On a aussi un objectif de revalorisation des retraites, c’est posé, elle a eu lieu, 2,2 %, dans un monde d’ailleurs où l’inflation est à 1,3 %. Tout ça, c’est ce qui est dans la lettre du Premier ministre.

Amélie De Montchalin, ministre chargée des Comptes publics, le 26/01/2025

Ces concessions coûtent trop cher, grince-t-on à droite. Selon Bercy, la facture se monterait à 3 milliards. Et pour Olivier Faure, le compte n’y est pas.

Au moment où nous nous parlons, la discussion n’est pas achevée. Nous continuons à discuter avec le gouvernement. Et ce qui sort du Sénat n’est pas tolérable et d’ailleurs nous avons voté contre au Sénat.
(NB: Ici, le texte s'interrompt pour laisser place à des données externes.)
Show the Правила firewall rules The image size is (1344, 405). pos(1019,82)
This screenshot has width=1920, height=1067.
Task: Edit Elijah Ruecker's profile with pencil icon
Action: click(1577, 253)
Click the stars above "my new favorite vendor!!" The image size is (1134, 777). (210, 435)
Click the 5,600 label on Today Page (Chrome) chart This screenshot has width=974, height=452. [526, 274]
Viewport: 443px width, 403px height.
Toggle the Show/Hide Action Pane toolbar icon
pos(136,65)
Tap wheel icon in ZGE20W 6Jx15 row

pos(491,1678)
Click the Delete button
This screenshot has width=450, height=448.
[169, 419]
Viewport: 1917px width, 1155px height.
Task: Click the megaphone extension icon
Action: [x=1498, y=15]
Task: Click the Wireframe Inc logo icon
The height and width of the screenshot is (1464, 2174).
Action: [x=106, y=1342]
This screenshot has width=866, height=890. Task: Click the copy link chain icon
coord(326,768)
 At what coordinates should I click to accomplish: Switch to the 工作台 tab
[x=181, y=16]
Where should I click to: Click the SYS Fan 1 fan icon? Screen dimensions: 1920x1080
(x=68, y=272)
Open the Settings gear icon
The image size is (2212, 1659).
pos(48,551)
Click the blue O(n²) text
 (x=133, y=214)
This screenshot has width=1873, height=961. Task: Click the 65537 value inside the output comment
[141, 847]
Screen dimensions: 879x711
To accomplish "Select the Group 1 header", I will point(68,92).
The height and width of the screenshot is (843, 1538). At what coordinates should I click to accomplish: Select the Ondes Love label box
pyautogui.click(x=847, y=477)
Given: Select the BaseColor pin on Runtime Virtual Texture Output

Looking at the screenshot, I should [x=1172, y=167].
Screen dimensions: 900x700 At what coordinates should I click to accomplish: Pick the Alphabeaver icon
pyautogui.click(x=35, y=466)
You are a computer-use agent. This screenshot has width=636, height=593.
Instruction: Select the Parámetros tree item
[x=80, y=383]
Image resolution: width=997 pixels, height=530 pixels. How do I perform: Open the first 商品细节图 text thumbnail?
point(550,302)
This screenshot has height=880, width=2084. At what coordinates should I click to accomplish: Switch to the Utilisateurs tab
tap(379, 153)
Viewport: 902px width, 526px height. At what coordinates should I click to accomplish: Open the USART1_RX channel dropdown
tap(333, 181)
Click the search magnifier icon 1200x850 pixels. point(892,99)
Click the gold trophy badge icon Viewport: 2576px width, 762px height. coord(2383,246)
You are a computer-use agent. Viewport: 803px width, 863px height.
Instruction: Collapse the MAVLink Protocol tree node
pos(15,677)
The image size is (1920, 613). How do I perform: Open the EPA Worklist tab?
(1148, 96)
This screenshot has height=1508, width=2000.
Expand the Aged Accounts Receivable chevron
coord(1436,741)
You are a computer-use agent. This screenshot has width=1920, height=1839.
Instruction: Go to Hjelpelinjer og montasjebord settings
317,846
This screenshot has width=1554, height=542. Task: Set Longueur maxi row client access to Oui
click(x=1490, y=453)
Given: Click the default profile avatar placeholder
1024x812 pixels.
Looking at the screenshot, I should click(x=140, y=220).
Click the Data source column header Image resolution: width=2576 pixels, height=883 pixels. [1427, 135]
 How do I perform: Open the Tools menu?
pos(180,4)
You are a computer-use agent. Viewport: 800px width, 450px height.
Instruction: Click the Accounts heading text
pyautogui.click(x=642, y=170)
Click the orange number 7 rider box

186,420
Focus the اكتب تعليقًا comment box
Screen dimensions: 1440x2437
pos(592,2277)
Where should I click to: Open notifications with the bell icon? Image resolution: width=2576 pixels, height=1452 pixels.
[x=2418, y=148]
Nous n’avons pas voté ce budget ni même nous ne nous sommes pas abstenus, nous avons voté contre ce budget qui n’est pas à l’évidence un budget qui permet d’avoir une majorité de non-censure puisqu’en réalité nous ne soutenons pas ce budget non plus. En l’état, le compte n’y est pas.

Olivier Faure, député Socialistes et apparentés et Premier secrétaire du Parti socialiste, le 26/01/2025

Le compte à rebours est lancé

Les négociations vont donc être serrées dans les jours qui viennent. Car cette fois, le Rassemblement national pourrait bien voter la censure. En retrait depuis le décès de son père, Marine Le Pen n’a pas encore donné ses consignes. Mais ses lieutenants annoncent la couleur.

C’est un budget d’austérité, c’est un budget de retard, c’est un budget qui ne définit pas les bonnes priorités.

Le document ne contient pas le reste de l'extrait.